Not only are the nutrients more accessible, there are more available. By reducing the anti-nutrients in the grains, particularly the Phytic acid, the fermenting process makes more of the nutrients available to be absorbed by your gut.
Those lactobascilli are hungry little creatures and love nothing more than a bit of gluten to energise them. They ‘eat’ the gluten leaving very little for you, thus making sourdough breads much lower in gluten.

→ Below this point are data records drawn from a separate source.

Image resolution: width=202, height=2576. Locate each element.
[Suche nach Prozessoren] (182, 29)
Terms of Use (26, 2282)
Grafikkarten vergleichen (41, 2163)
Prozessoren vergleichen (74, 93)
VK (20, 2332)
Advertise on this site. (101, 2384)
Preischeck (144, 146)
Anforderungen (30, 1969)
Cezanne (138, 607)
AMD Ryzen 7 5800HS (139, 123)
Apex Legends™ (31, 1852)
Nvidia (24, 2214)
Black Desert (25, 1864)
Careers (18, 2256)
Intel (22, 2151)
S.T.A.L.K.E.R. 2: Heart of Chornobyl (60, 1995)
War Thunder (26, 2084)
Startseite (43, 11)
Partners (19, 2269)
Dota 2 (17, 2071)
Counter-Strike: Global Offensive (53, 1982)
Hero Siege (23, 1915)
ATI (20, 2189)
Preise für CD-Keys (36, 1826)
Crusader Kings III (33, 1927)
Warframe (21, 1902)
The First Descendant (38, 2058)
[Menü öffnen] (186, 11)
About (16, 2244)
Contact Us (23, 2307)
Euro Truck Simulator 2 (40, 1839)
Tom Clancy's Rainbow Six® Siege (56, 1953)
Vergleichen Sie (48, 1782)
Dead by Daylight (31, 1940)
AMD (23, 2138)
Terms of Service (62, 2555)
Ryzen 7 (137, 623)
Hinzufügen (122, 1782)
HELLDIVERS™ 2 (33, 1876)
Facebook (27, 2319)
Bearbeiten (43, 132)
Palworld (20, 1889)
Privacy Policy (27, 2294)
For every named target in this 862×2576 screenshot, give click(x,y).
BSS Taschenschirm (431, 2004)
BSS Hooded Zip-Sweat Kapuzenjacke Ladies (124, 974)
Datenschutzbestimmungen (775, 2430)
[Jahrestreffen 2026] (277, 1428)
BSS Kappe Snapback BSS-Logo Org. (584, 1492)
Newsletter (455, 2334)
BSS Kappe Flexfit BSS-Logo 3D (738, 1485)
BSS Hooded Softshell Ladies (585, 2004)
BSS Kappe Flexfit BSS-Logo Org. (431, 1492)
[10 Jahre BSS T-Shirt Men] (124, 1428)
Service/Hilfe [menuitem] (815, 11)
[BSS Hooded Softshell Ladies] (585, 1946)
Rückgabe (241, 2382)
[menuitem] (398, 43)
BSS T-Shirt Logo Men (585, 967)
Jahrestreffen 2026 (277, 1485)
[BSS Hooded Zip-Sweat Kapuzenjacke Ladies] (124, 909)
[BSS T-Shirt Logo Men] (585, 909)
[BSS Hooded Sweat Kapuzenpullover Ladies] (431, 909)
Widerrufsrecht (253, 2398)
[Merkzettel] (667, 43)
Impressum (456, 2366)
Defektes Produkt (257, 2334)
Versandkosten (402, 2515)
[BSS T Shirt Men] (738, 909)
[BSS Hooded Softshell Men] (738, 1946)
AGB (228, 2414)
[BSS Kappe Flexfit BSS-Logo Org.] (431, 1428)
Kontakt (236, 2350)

Tempted? It can be expensive to buy so why not make your own? We get through a loaf of bread per day so I bake two loaves every other day. Here is the recipe I use:
Sourdough Bread Recipe
Baking a sourdough bread takes a longer than a “conventional” bread due to the extended proving time, but once you’ve done it I’m sure you’ll agree it’s worth squeezing it into your regular routine.
- 1 cup (250ml) sourdough starter
- 500g spelt flour
- 600ml warm water
- 100g spelt flour
- The sponge as prepared
- 600g spelt flour
- 2 tbsp olive oil
- 10g fine sea salt
- Mix the ingredients for the sponge in a large bowl. Cover the bowl and leave overnight. By morning the sponge should be clearly fermenting: thick, sticky and bubbly.
- Don’t forget to replenish the starter with the flour and sufficient water to maintain the batter-like consistency, otherwise you’ll run out.
- In the morning, or once the sponge is well fermented, mix in the other ingredients. Lightly oil a large bowl to make the dough stick to it less, place the dough in the bowl and leave to prove. Sourdough breads take their time to rise so while you’re out at work for the day may be good.
- Knock-back and knead the dough, split in half and place each half into a loaf-tin. Leave to prove until the dough has roughly doubled in size.
- When the dough is ready, pre-heat the oven to 230 Celsius (I’m using an electric fan oven, so adjust as required) and place a tray of water in the bottom to make it nice and steamy (this will help develop a good crisp crust).
- Slash the top of each loaf with a serrated knife or a pair of scissors, then place the loaf-tins in the oven and bake for 10 minutes.
- Now, turn the temperature down to 180 Celsius, add some more water to the tray and bake for a further 20 minutes.
- Turn out the loaves onto a cooling rack and allow to cool for at least 20 minutes before attempting to slice.
- Eat and enjoy!
Where to get your starter? The easiest way is to get some from a friend, failing that you can buy sourdough starter from lots of places on-line. Or you could just make your own – here’s a simple recipe.
If you don’t get through so much bread either reduce the quantities, or make it less frequently. Sourdough breads don’t go off as fast as your shop-bought breads and are great for croutons or toast if a little stale.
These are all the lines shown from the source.